К сожалению, ваш бедный друг Бобби Доллар не располагал свободным временем. На моих коленях лежало письмо с признанием самоубийцы. Все, что Хабари говорил Уолкеру, могло оказаться правдой. Но он не был обычным преподобным доктором. И он мог обмануть Уолкера — особенно если работал на Элигора (что при его почти магических способностях казалось вполне вероятным). Я уже выявил земельно-арендаторские связи между «волхвами» и великим князем — не совсем «дымившийся пистолет», но в такой игре любые совпадения вызывали у меня подозрения. Пути Небес и Ада были неисповедимыми, однако их пальцы орудовали везде и вовсе не случайно.

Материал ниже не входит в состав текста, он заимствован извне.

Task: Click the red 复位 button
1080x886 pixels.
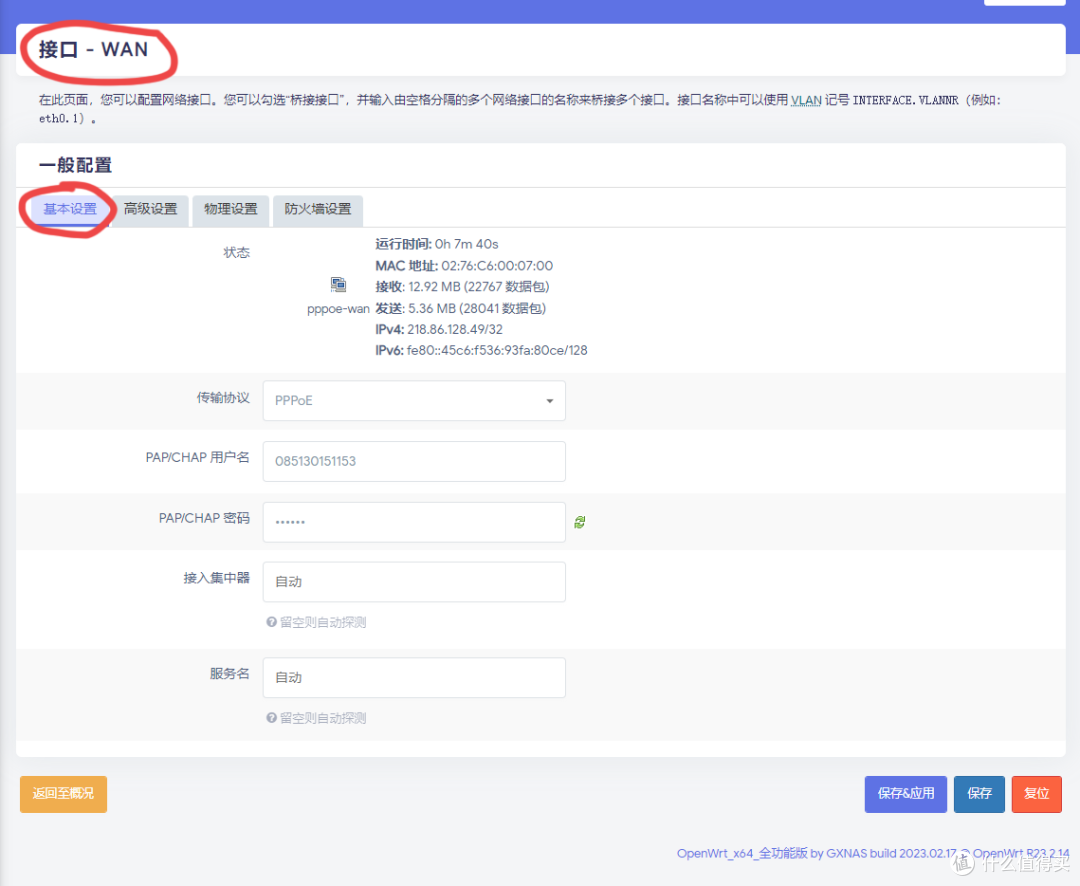Action: tap(1036, 793)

Несмотря на крамольные гипотезы, мне следовало проинформировать своих боссов. Вы можете считать меня отвратительным ангелом и сварливым работником, но я не был дураком. История Уолкера могла вскрыть некий план Оппозиции, предполагавший перехват всех человеческих душ после их смерти. Даже если этот замысел был не таким грандиозным, мне не хотелось скромничать и умалчивать о своей находке. Честь и долг могли прикрыть мою бесценную задницу, поэтому я решил как можно быстрее связаться с Небесами.

У меня и в мыслях не было рассказывать графине о своем расследовании. Просто мне хотелось что-то сделать с сердечным томлением, о котором я уже упоминал. Моя рука сама набрала номер для экстренного вызова. Возможно, я даже сболтнул бы ей о своих чувствах, но перед моим внутренним взором возник пугающий образ небесного трибунала. Содрогнувшись от зловещего вида мерцавших фигур, я оставил Каз скупое сообщение с просьбой о возможном разговоре. Затем, решив отчитаться перед начальством, я помчался через весь город к нашему офису.

Моя попытка дозвониться до Сэма не увенчалась успехом, но я получил сообщение его голосовой почты. Оставалось надеяться, что Монике и остальным коллегам не нужно было больше сидеть у его постели и отвечать на поступавшие звонки. Помимо всяческих тревог и опасений, я чувствовал стыд из-за того, что не мог навестить лучшего друга. Хотя, конечно, мне не следовало напрашиваться на неприятности. Я позвонил в «Циркуль» и поговорил с барменом Чико. К моему огромному облегчению, он сообщил, что Сэм пошел на поправку. Во всяком случае, ему не требовалось новое тело. Замена телесной оболочки была нелегким делом даже при самых удачных операциях — вы проходили через множество восстановительных процедур, которые занимали много времени. Кроме того, после смерти Лео на «небесном операционном столе» мы с моими коллегами не доверяли мастерам воскрешения.